Zie je nou dat het wél snel kan!
“Eh, wat bedoel je?”
De wereldtitel van de Nederlandse estafettemannen op de 4 x 400 meter twee weken geleden: dat is jou nooit gelukt.
“Ha! Dat klopt! De estafette is een prachtig voorbeeld van een onderdeel in de sport waarin men altijd bezig is geweest met de vraag hoe het sneller kan. Het is heus niet zo dat het land met de vier snelste sprinters altijd wint. Het gaat erom hoe snel je je estafettestok doorgeeft. Het analyseren daarvan gebeurde al heel vroeg en is een voorbeeld geweest voor andere sporten. En zeker voor andere atletiekdisciplines.”
Hoe analyseerde jij je races vroeger?
“Ach, dat was een wereld van verschil met hoe het nu gaat. In mijn tijd – en dat is niet eens héél lang geleden nam je met een videocamera je race op en speelde je de opname vervolgens beeldje voor beeldje af. Dat was al heel wat. Inmiddels is dat soort apparatuur natuurlijk veel verder ontwikkeld. Maar dat niet alleen.
Een sporter heeft nu ook een veel groter team om zich heen. Ik bekeek de beelden samen met mijn coach.
Tegenwoordig doen ze dat met een wetenschapper. Een bewegingswetenschapper, die ook nog eens fulltime in dienst is. Iemand die precies weet hoe hij of zij de data moet interpreteren.
Dafne Schippers weet na elke training precies hoelang ze contact met de grond heeft gemaakt en hoe snel ze op de eerste twintig, dertig meter is geweest. Ik had dat soort meetapparatuur niet."
Sportlab Sedoc is toch hopelijk wel een beetje leuk om naar te kijken?

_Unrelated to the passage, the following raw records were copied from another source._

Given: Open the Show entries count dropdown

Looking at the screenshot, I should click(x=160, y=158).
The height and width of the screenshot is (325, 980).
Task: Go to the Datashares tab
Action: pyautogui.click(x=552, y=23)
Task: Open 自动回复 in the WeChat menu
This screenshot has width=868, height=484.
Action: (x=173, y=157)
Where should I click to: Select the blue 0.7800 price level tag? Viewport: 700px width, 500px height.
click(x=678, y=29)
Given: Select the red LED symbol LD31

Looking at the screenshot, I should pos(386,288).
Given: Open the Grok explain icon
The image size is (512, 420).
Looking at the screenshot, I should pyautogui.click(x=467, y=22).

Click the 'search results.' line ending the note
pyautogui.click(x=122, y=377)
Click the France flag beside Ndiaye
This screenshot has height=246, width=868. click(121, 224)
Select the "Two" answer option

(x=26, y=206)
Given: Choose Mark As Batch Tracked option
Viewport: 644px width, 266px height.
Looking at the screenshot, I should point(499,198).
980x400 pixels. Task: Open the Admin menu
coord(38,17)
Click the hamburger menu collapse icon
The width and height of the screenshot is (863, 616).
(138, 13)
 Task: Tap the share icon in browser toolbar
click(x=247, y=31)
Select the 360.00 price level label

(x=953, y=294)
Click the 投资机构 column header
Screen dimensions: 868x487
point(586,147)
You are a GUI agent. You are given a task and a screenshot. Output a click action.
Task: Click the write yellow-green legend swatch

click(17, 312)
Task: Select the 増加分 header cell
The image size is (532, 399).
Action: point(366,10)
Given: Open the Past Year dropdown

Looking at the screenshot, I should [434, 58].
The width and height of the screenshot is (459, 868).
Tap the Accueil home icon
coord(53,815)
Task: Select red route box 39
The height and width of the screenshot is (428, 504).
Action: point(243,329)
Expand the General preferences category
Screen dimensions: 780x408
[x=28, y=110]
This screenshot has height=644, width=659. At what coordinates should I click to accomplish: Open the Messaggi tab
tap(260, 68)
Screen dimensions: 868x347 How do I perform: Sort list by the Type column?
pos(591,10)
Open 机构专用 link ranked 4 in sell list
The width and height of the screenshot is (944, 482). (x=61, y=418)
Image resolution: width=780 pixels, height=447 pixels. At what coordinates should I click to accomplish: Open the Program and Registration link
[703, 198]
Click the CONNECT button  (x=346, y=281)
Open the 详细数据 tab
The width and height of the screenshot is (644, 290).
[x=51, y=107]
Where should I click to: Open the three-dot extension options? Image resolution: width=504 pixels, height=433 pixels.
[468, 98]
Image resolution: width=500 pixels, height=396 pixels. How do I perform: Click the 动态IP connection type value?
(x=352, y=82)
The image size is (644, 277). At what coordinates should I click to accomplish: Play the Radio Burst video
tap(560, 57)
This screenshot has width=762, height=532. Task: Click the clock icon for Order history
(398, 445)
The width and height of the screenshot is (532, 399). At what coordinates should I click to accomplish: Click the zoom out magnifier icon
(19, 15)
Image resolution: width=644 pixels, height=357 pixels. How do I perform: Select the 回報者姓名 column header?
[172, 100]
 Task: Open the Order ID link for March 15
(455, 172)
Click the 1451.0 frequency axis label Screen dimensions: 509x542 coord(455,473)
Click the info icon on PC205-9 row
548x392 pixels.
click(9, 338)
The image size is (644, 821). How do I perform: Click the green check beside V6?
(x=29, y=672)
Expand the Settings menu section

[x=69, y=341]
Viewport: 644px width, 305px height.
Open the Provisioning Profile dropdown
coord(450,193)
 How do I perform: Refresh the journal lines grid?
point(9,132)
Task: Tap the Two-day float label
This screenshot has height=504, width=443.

Of komen er alleen maar oude grijze professoren in beeld?
“Nééé, natuurlijk niet. Geloof me, het wordt zeker geen wittejassenverhaal. Op een luchtige manier laat ik zien dat topsport veel meer is dan alleen keihard trainen. De wetenschappers bij wie ik langsga, vertellen gepassioneerd over welke voordelen Annemiek van Vleuten uit haar trainingen in een windtunnel kan halen in aanloop naar de olympische tijdrit. Of hoeveel verschil alleen haar pak al kan maken. Ten opzichte van een gladde stof zorgen ribbeltjes op haar kleding ervoor dat de wind beter afkaatst.
Dat soort details kunnen het verschil maken tussen goud winnen of vierde worden. Ik ben ook langsgegaan bij Rini Wagtmans, die in zijn tijd nog een buskaartje moest kopen om het parcours te verkennen. Nou, nu gaat – dat heel anders, kan ik je alvast verklappen.”
Wat heeft je het meest verbaasd tijdens het maken van het programma?
“Dat is iets dat over Kiran Badloe gaat, de windsurfer. Je zult begrijpen dat het in zijn sport nogal een voordeel is als je op de hoogte bent van de windvoorspellingen en dan met name van de meest recente. Als je tegenstanders verwachten dat de wind pas om 15:00 uur gaat draaien en jij weet als enige dat dit al om 14.30 uur het geval is, kun je daar je voordeel mee doen. In Tokio krijgt de coach van Kiran een uur voor de wedstrijd de laatste informatie binnen, vlak voordat Kiran het water op gaat. Ergens in Amsterdam staat een computer te loeien die hem à la minute de laatste info doorstuurt. Degene die in Tokio het weerbericht presenteert, heeft minder gegevens tot zijn beschikking en is dus minder nauwkeurig dan die computer in Amsterdam. Bizar. En dat alleen maar voor die ene dag.”
Zelf heb je ook nog wat sporten aan den lijve ondervonden?
“Ja, hartstikke leuk. Ik ben een hittekamer ingegaan waarin de temperatuur en de luchtvochtigheid van Tokio waren nagebootst en heb daarin virtueel de olympische tijdrit gefietst. Ik ben het water opgegaan om te kijken wat Kiran ervaart, ik heb in de rolstoel van paralympisch triatleet Jetze Plat gezeten en ik heb de 200 meter gelopen tegen Dafne Schippers.”
En? Gewonnen?
“Ha, dat verklap ik natuurlijk niet. Maar ik denk dat je het antwoord wel kunt raden.”